Task item >> Each line of the entries below that holds "computer" is needed, copied in full.

Input >>
.....

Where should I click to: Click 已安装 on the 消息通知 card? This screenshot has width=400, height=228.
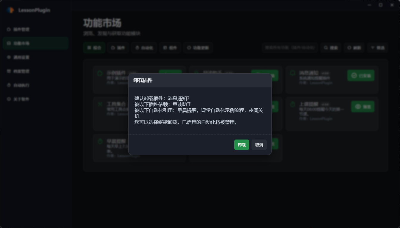[361, 75]
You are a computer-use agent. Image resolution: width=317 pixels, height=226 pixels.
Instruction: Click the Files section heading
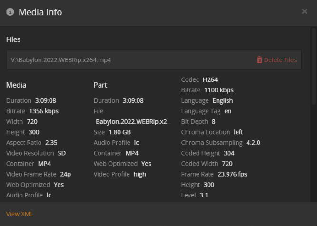tap(13, 39)
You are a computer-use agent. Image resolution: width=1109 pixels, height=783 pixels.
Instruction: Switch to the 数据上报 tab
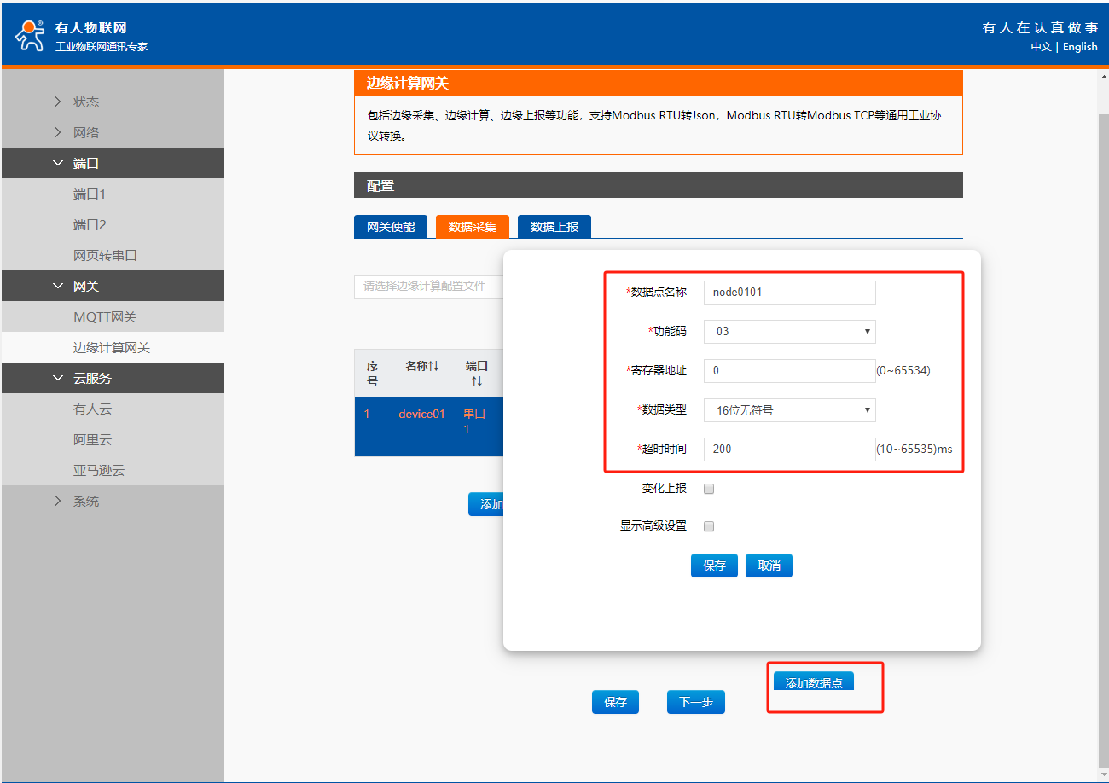click(x=554, y=227)
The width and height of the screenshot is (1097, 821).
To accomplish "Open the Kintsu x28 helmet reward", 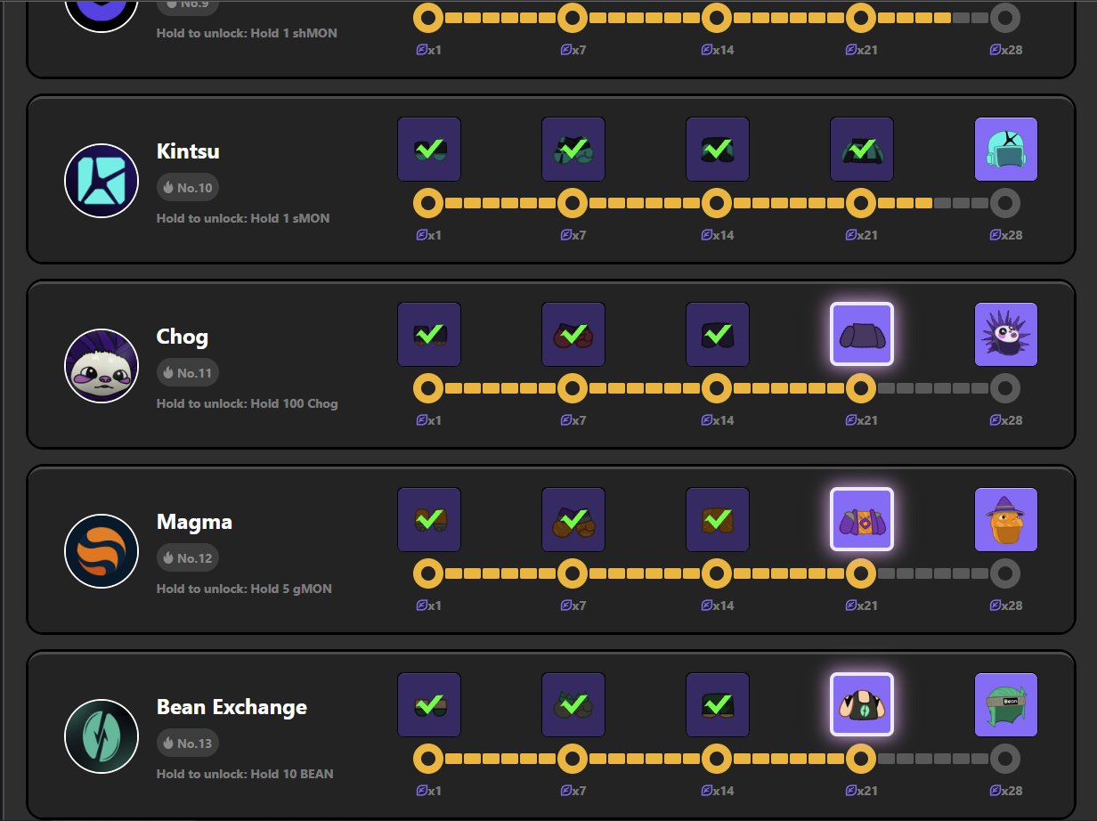I will tap(1005, 149).
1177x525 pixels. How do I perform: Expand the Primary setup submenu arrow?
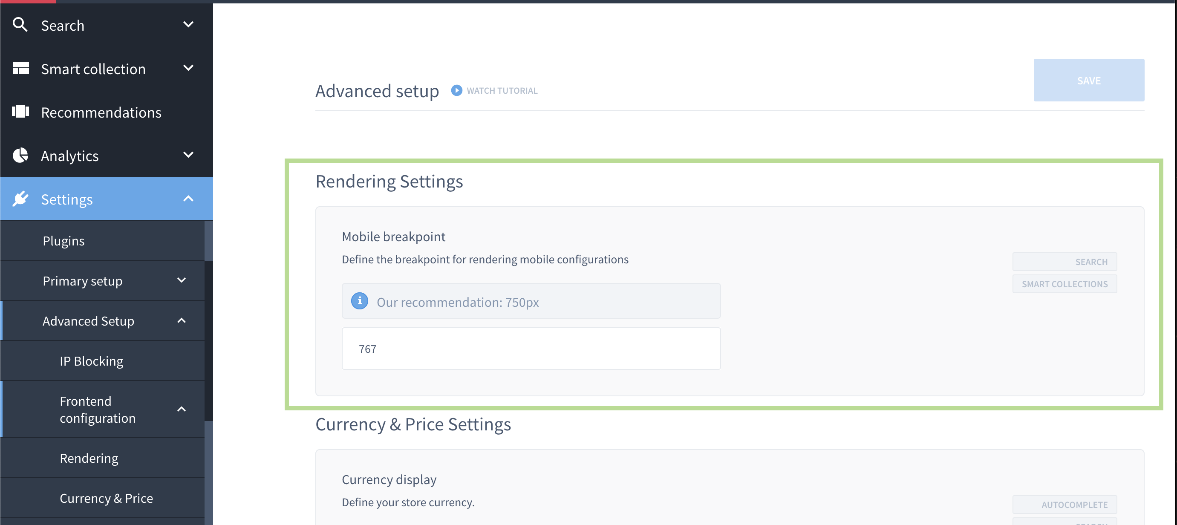181,281
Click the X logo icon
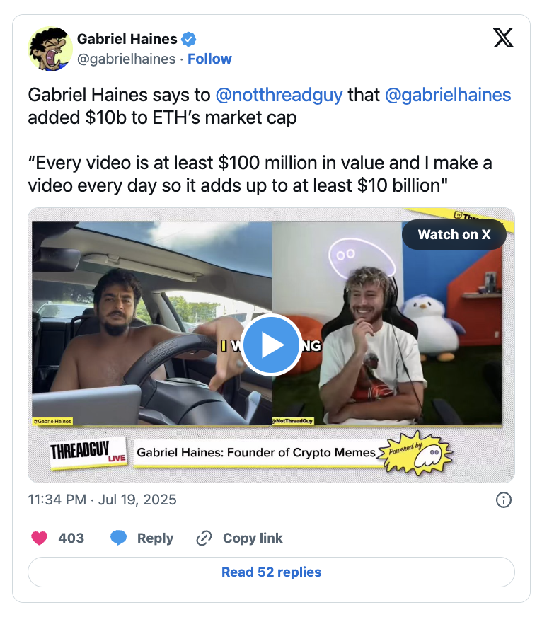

.....

Output of the exercise >>
You are a computer-use agent. Image resolution: width=317 pixels, height=226 pixels.
You are a computer-use agent. Image resolution: width=1109 pixels, height=783 pixels.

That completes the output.